Berufung in Missbrauchsprozess aus dem Südlichen Anhalt Psychologe bewertet Aussagetüchtigkeit des Mädchens
Der Psychologe Steffen Dauer schätzt die Aussagetüchtigkeit des Mädchens ein, das im Sommer 2016 sexuell missbraucht worden sein soll.
Südliches Anhalt/Dessau - Am Ende seiner Ausführungen steht ein entscheidender Satz: „Früher hätte man gesagt: Die Zeugin wirkte glaubwürdig“, sagt Dr. Steffen Dauer. Der Psychologe und Psychotherapeut ist an diesem Tag im Landgericht in Dessau als Sachverständiger geladen. Er soll die Aussagetüchtigkeit, -gültigkeit und -qualität der Aussagen des vermeintlichen Missbrauchsopfers einschätzen.

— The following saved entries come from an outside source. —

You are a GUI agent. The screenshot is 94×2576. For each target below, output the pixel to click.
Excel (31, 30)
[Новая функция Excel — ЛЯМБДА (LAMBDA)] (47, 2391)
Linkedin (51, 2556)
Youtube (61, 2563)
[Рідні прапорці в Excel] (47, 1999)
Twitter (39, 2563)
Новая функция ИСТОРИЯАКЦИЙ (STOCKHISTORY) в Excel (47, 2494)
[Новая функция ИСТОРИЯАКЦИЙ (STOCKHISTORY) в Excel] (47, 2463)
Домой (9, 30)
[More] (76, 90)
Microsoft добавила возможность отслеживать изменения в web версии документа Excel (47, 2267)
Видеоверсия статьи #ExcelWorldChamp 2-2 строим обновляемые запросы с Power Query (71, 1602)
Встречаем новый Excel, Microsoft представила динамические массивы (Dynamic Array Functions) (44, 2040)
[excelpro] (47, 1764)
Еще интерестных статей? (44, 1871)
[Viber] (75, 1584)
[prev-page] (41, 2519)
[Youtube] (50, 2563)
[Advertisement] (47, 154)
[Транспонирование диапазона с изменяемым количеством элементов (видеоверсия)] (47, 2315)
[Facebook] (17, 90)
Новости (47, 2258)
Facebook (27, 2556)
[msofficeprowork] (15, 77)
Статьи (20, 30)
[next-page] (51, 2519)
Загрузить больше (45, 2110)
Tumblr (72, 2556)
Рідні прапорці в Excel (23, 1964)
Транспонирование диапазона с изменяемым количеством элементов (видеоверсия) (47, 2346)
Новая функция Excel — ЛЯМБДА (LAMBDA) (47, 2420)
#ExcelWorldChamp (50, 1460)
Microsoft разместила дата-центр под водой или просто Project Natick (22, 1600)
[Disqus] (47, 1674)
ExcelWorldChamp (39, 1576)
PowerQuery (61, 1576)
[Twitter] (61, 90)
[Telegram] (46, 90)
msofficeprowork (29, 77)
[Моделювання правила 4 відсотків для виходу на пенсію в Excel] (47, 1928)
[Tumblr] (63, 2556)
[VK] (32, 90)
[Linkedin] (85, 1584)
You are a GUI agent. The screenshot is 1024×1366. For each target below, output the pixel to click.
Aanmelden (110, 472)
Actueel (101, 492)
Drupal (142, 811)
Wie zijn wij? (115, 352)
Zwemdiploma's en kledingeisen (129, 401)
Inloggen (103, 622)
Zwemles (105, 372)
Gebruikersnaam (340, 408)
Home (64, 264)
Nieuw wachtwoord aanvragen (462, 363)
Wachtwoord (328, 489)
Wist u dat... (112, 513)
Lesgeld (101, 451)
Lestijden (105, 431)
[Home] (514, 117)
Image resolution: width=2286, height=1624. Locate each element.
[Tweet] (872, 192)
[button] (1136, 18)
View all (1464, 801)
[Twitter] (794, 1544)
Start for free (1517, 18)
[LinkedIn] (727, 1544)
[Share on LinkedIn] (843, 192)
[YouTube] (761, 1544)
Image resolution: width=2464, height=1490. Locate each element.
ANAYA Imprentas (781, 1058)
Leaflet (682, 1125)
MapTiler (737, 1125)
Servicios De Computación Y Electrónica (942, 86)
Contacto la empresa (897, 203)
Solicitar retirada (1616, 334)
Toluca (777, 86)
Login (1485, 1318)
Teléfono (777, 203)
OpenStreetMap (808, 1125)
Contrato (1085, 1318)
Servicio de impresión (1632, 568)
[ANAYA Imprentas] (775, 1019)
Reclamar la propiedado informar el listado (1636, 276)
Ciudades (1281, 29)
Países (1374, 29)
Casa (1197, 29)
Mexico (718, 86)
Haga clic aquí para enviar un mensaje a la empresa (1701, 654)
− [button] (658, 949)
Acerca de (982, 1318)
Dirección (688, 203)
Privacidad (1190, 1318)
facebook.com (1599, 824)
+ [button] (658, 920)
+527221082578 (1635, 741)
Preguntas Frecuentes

Fortgesetzt wird der Prozess gegen einen damals 63-jährigen Mann aus dem Südlichen Anhalt, dem vorgeworfen wird, im Sommer 2016 ein zehn oder elf Jahre altes Mädchen sexuell missbraucht zu haben. Das Amtsgericht in Köthen hatte ihn im Mai 2020 zu einem Jahr und sechs Monaten auf Bewährung verurteilt. Der Angeklagte bestreitet den Vorwurf und legte Berufung gegen das Urteil ein.
Bei seinem Gutachten im Mai 2019 habe das Mädchen keine Anzeichen von Schizophrenie oder Halluzinationen gezeigt
Aussagen sollte Steffen Dauer bereits am zurückliegenden Prozesstag. Weil da jedoch herausgekommen ist, dass sich das Mädchen inzwischen in psychischer Behandlung befindet, wollte er zunächst klären, warum der Aufenthalt nötig ist. Das ist inzwischen passiert.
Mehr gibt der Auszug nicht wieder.